Here are three scents that could help you optimize Spring: Bergamot (a bitter orange you might be familiar with from Earl Gray tea), chamomile and yarrow. These essential oils can help you stay “in the flow.” The quickening of nature’s rhythms may reveal or underscore discontent, depression or an emotional bump in the road that occurred in prior seasons (or even years ago). Now is the time to release it. In acupuncture theory, the Liver System (which includes the Gallbladder and Liver organs) flourishes in the Spring. Creating movement and circulation and ease of body and mind sets you up to flourish in Spring as well.
When using essential oils therapeutically (particularly if they come in contact with the skin), it’s best to use organic oils from a reputable supplier. Essential oils can be diffused in the air near a desk, chair or bed. You can purchase a diffuser or simply add a few drops to a tissue or cotton ball and set it nearby on a small dish. Essential oils can be added to a carrier oil (such as sesame, jojoba or coconut oil) for massage. They can be added to a bath. Essential oils can be applied to a series of acupuncture points as part of a multi-point “prescription”. Care must be taken when applying essential oils to the skin, so speak with a trained professional before doing so.

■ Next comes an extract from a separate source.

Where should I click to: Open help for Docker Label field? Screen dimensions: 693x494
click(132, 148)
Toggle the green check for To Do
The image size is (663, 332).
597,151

Not familiar with essential oils? Think again! Have you ever have a drink with muddled basil leaves or a twist of lemon on the edge of the glass? If you’ve ever cooked with citrus zest or walked into a room where someone’s just peeled an orange, then you’ve experienced the potent freshness of essential oils.
Bergamot: Bergamot is the most bitter of all the orange oils, and has a pronounced stimulating effect on the Liver (as well as your digestion). It enjoys a great reputation for the capacity to gently uplift. If you find yourself flagging mid-afternoon, a cup of Earl Gray tea might help clarify your thoughts. Bergamot is able to both relax the nerves and uplift the spirit. It relieves stress and pent-up feelings that result in mild depression. If you don’t have access to Bergamot essential oil, then experiment with sweet orange or mandarin. No time to shop for essential oils? Cut a 1-inch strip of (organic) orange peel and twist it in to your green or black tea. Or chop an orange or tangerine rind and leave it in a dish nearby; it will be subtle and refreshing. Your Liver will thank you.

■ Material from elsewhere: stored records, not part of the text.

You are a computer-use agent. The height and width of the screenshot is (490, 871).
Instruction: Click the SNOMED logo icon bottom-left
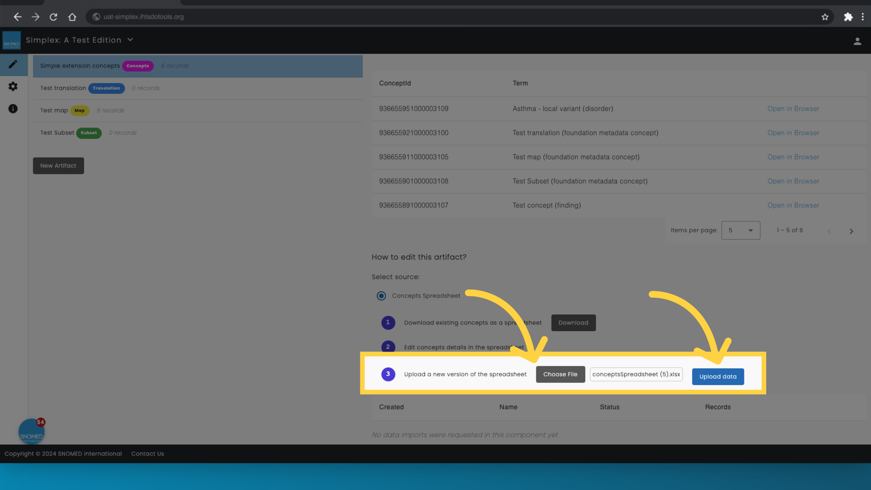(32, 431)
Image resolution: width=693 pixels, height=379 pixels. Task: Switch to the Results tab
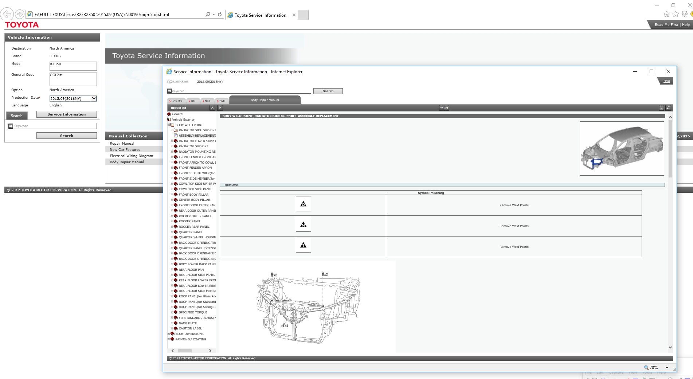pyautogui.click(x=176, y=101)
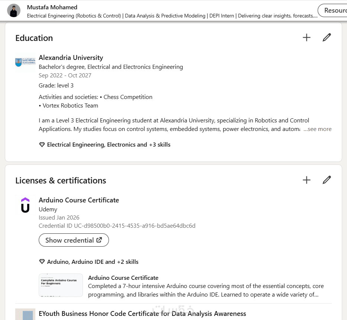Image resolution: width=347 pixels, height=320 pixels.
Task: Click the pencil icon to edit Education
Action: (x=327, y=38)
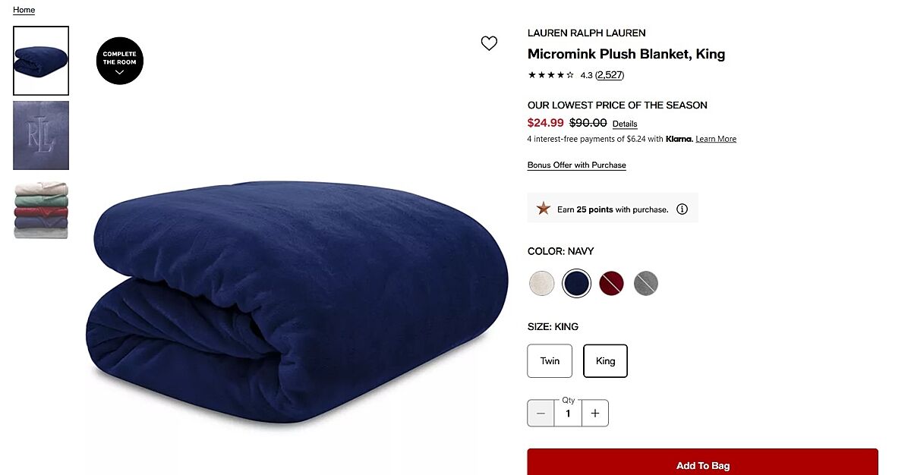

Chamomile (German or Roman): A moody, irritable type of depression is associated with stagnant Liver Qi. Individuals subject to this are frequently dissatisfied with life, frustrated with themselves and others, or may have tied themselves in knots through emotional repression. Resentment can be a part of this profile. For built-up tension in the solar plexus or PMS symptoms, reach for this essential oil.
Yarrow: Some people have carried heavy hurtful burdens for years, and are loathe to express any of it for fear that once the wound was open, it could not be closed. Yarrow is indicated for deeply repressed anger and embitterment, as well as for melancholy. It is used for physical as well as emotional obstructions. Interestingly, it is in the same family as Chamomile. Contraindicated for pregnant/nursing women, epilepsy or fever; not for use on children under 2.

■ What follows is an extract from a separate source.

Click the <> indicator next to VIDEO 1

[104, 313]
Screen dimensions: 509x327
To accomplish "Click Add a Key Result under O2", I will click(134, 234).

If you are reluctant to purchase an essential oil without first smelling it, then find a local store that has testers. Hold the open bottle (or wand) under your nose, and as you slowly inhale move the bottle from under one nostril to the other and back again a few times. Be aware that testers lose potency as the bottles are opened repeatedly over time. The oil you purchase may have a stronger fragrance than what you experienced in the store.
Smell the flowers.
Have a cup of Earl Gray tea.
Inhale the fragrance of Bergamot, Chamomile or Yarrow essential oil.
Empower your Liver and Gallbladder to thrive in their season, and enjoy Spring!